The Mauritius meeting was also graced by the Acting Director of Mauritius Bureau of Standards, Mrs. Mrs R Nanhuck, ARSO Secretary General, Dr. Hermogene Nsengimana and Valentin Gerold of BKP Development Research & Consulting GmbH Jutastr, Germany. 

During the Mauritius Meeting, the Experts also had the opportunity to discuss the ARSO Policy documents on General Technical Regulations Framework for African Countries, General National Quality Policy for African Countries and Criteria for Classification and Identification of NTBs.  It is noted that Good Regulatory Practice can contribute to the improved and effective implementation of the substantive obligations under the TBT Agreement.  Effective implementation through best practices is seen as an important means of avoiding unnecessary obstacles to trade.  Institutionalizing the various mechanisms, processes and procedures of Good Regulatory Practice through laws, regulations and guidance, as well as through the creation and designation of institutions within Member governments to oversee regulatory processes, is seen as a means of giving effect to Good Regulatory Practice.

The standards (FD ARS 950-2014, African Traditional Medicine — Glossary, FD ARS 951-2014, African Traditional Medicine — GMP for herbal medicines, FD -ARS 952-2014, African Traditional Medicine — Guidelines on good agricultural and collection practices for medicinal plants, FD -ARS 953-2014, Traditional African Medicine — Certification scheme for medicinal plant produce, FD -ARS 954-2014, Minimum requirements of registration of herbal medicines

(vi) FD -ARS 955-2014, Technical guidelines for safety, efficacy and quality of raw materials and herbal medicines) being developed by ARSO with the support of the TBT Programme will ensure that these standards are acceptable to ARSO member countries and eventually across the continent. There is a greater emphasis on the use of Good Regulatory Practice (GRP) and the WTO TBT Agreement Code of Good Practice for the Preparation, Adoption and Application of Standards, which outlines for the general principles for development and application of voluntary standards. The Development of the ATM Standards stresses the importance of ensuring the effective application of the Code of Good Practice following the full application of the six principles set out.

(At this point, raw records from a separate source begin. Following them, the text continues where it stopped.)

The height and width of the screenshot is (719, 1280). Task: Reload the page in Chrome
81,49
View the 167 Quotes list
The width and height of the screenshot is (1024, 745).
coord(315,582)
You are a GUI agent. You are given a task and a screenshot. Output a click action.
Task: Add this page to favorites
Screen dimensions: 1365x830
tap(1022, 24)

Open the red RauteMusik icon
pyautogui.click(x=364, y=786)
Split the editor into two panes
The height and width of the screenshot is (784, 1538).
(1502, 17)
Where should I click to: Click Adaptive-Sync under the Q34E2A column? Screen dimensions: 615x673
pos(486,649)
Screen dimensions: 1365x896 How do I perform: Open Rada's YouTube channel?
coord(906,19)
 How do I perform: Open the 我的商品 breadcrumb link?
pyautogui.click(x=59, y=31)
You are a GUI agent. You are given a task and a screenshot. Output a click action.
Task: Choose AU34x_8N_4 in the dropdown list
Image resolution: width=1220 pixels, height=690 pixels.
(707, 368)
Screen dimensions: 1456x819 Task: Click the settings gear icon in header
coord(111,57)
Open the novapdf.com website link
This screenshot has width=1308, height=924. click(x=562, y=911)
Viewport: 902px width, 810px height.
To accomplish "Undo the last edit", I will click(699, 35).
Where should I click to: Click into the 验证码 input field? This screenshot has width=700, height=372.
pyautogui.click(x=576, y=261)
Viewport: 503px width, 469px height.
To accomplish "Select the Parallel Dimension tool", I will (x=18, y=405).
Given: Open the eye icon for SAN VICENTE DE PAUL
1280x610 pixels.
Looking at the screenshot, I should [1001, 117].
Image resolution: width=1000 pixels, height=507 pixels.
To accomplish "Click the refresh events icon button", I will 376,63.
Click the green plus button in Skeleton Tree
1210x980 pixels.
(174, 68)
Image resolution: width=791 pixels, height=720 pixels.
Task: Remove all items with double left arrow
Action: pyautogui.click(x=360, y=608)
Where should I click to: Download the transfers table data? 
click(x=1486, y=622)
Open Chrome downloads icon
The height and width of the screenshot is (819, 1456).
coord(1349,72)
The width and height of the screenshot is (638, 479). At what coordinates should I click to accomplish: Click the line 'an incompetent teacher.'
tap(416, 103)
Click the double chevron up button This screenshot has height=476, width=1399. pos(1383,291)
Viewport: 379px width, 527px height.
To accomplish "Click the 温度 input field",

The Mauritius meeting also provided the opportunity for training the Experts on the WTO TBT/SPS Issues. The WTO Agreement on Technical Barriers to Trade (TBT) sometimes referred to as the Standards Code 1979 aims to reduce impediments to trade resulting from differences between national regulations, standards, and conformity assessment procedures. It obliges Members to ensure that technical regulations, voluntary standards, and conformity assessment procedures do not create unnecessary obstacles to trade, and it is one of the least understood Agreements amongst many trade players in Africa. The TBT Agreement applies in principle to all products, both agricultural and industrial, while the scope of the SPS Agreement is more limited, as it covers only products related to issues of human and animal health.

The results of the deliberations in Nairobi and Mauritius meetings, supported by the ACP-EU-TBT Programme are now being considered as Final Draft Standards to be recommended for adoption in accordance with the African Standards Harmonisation Model (ASHAM), Good Regulatory Practice and Code of Good Practice.